AI summaries removes that ability from you, and even when it gives the source it may paraphrase it incorrectly just because LLMs are fundamentally unreliable. The level of trust to give LLM summaries is 0.

> AI just makes it easier to get the information people were already consuming.

This is clearly false. By now it's evident that AIs can hallucinate in ways that contradict their training data. That means that, beyond any errors or misinformation present in their input, AIs also naturally introduce their own level of error on top.

Beyond this, of course, AIs are much easier to manipulate during training, much more so than the Internet at large. So they represent yet another source of intentional deception aimed at the user.

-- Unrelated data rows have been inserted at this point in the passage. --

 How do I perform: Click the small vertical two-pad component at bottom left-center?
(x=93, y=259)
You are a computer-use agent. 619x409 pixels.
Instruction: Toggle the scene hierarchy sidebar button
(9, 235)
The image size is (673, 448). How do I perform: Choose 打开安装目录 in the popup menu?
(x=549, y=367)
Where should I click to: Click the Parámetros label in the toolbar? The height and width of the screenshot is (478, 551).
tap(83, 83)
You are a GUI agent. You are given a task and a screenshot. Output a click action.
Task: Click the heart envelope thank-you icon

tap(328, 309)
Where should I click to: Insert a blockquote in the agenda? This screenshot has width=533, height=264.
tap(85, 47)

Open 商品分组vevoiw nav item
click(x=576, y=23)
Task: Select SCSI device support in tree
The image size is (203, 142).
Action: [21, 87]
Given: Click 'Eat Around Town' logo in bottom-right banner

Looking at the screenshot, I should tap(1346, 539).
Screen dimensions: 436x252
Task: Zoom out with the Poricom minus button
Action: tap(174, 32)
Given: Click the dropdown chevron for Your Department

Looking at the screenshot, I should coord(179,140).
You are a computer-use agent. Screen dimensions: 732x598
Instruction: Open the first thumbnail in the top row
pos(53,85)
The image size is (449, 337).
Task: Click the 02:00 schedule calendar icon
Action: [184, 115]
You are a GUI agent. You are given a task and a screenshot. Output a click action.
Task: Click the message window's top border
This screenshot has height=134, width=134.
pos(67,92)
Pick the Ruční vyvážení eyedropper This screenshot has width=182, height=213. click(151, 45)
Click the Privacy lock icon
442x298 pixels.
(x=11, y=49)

Adding an lying abstraction just makes noticeing lies even harder. Google's summary even lies about the sources for the lies.
So true. The last 3-4 times I have checked the sources did NOT say what the Google AI summary said they did.
The time's the AI summary are actually useful are when it repeats, verbatim, some website, usually wikipedia.
Before, when working on my car I would google bolt torque specs and usually the first result was authoritative--generally a forum post from a reliable, professional mechanic quoting the factory shop manual. Now the first result is an AI summary, which is wrong roughly 25-50% of the time in my experience. Often it does incredibly stupid things like mix up ft•lbs and N•m. If I were to trust this, it could kill me (or worse, someone else).

Now I don't google at all anymore, instead I spend 10min flipping through the manual to find the spec. One might argue that I should have been doing this all along, but it sure was convenient to have basically a 100% reliable, fast alternative. Now that's gone.

Nobody has ever claimed that the available options before LLMs were 100% accurate. But they were more accurate than the LLM.